Eu estava com quatorze anos quando fui contratado para trabalhar em uma fábrica de móveis. Os meus pais ficaram bastante contentes, a sensação de alívio transbordava no semblante de minha mãe. Também vibrei muito, era o primeiro registro na carteira de trabalho. Para um moleque preto, morador da periferia, o salário possibilitaria encher a barriga, ajudar a pagar as contas de luz e água, comprar roupas e passear com os amigos. Mas, apesar da minha aparente maturidade, eu não tinha a consciência crítica de que a inserção prematura no mercado de trabalho resultava do histórico de abandono do Estado, que não garantia justiça social para o povo negro. Por essa razão, muitas famílias negras contam com todos os moradores da casa para ajudar nas despesas. No entanto, a educação é colocada em segundo plano. Nós sabemos que as pessoas adultas sofrem para conciliar os estudos e o emprego, mas em se tratando dos adolescentes, agrava-se pela visão que têm de curto prazo e inclinação por intensa diversão. Diante disso, a evasão escolar de jovens negros ocorre em números preocupantes e constitui um dos problemas mais antigos da educação.

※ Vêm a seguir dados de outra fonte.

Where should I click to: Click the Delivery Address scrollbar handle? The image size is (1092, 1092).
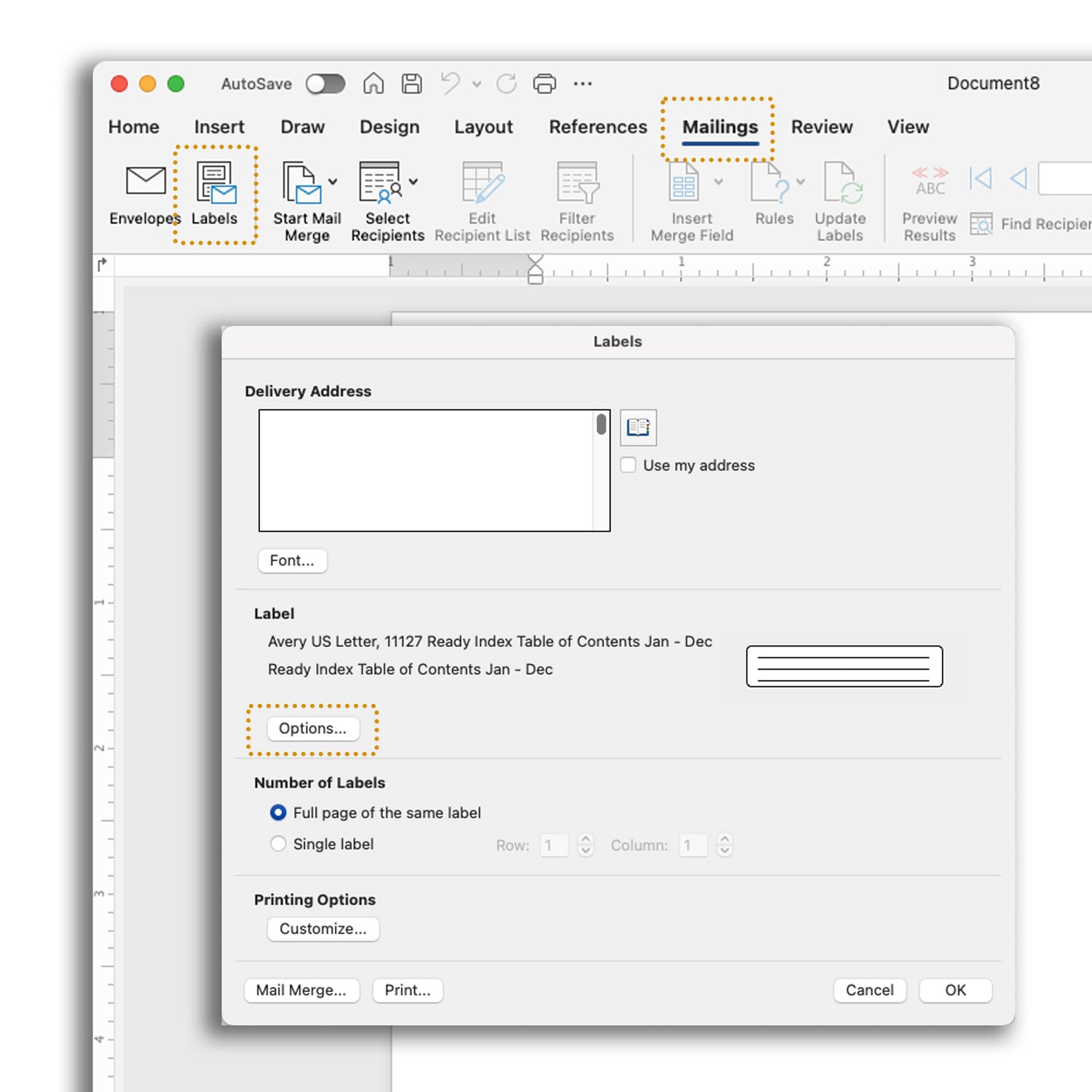pos(601,424)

A empresa fabricava mesas, cadeiras, estantes, gabinetes para cozinha e guarda-roupas. Eu entrei no setor que lixava os móveis. O ambiente era temeroso, insalubre, havia muito pó de madeira suspenso no ar e cheiro forte de verniz. A empresa não se preocupava em fornecer equipamentos de proteção individual, apenas doses diárias de leite. Conforme o encarregado, aquilo era uma maneira de aliviar a intoxicação, mas eu nunca soube se tinha fundamento a informação. No setor trabalhava por volta de dez pessoas. Não me recordo o número exato. E como estímulo, a empresa oferecia “dinheiro extra” para os funcionários que tinham melhor produção. Isso tornava o ambiente bastante competitivo e conflituoso. O pessoal até almoçava rapidinho para ganhar tempo e produzir mais. Tinha gente que nem almoçava. Era uma loucura!
Depois de lixados, carregávamos os produtos até o setor de pintura. O problema é que os móveis grandes precisavam de duas pessoas no transporte. A questão era: quem iria parar o que estava fazendo para carregar o produto do companheiro? Daí o racismo falou mais alto. O pessoal elegeu o único negro do setor, e gritavam “ei, neguinho, me dá uma força!”. Eu não tinha sossego. Nos primeiros dias, até encarei de forma positiva, acreditava que sendo prestativo seria uma maneira de estreitar as amizades. Um tipo de comportamento que o racismo condiciona o negro na busca por aceitação.
Mas aquilo começou a me incomodar. Notei que o pessoal abusava e, além de tudo, estava atrasando a minha produção. Na terceira semana, o encarregado geral questionou a minha baixa produtividade. Eu expliquei sobre as interrupções frequentes, e mesmo assim ele alertou que eu poderia não passar na experiência. Após a conversa, resolvi não ser mais o capacho dos brancos. Eles não gostaram nem um pouco, por outro lado, a produção melhorou. No entanto, quando completei um mês na empresa, demitiram-me. No trecho da rescisão de contrato: inadequação à política da empresa e não comprometimento com o trabalho em equipe.
A minha vivência profissional continuou, e com o tempo aprendi que não importa qual o cargo que o negro ocupe. Do chão de fábrica ao mais alto, ele sempre estará sujeito a encontrar brancos tentando se aproveitar da sua força de trabalho.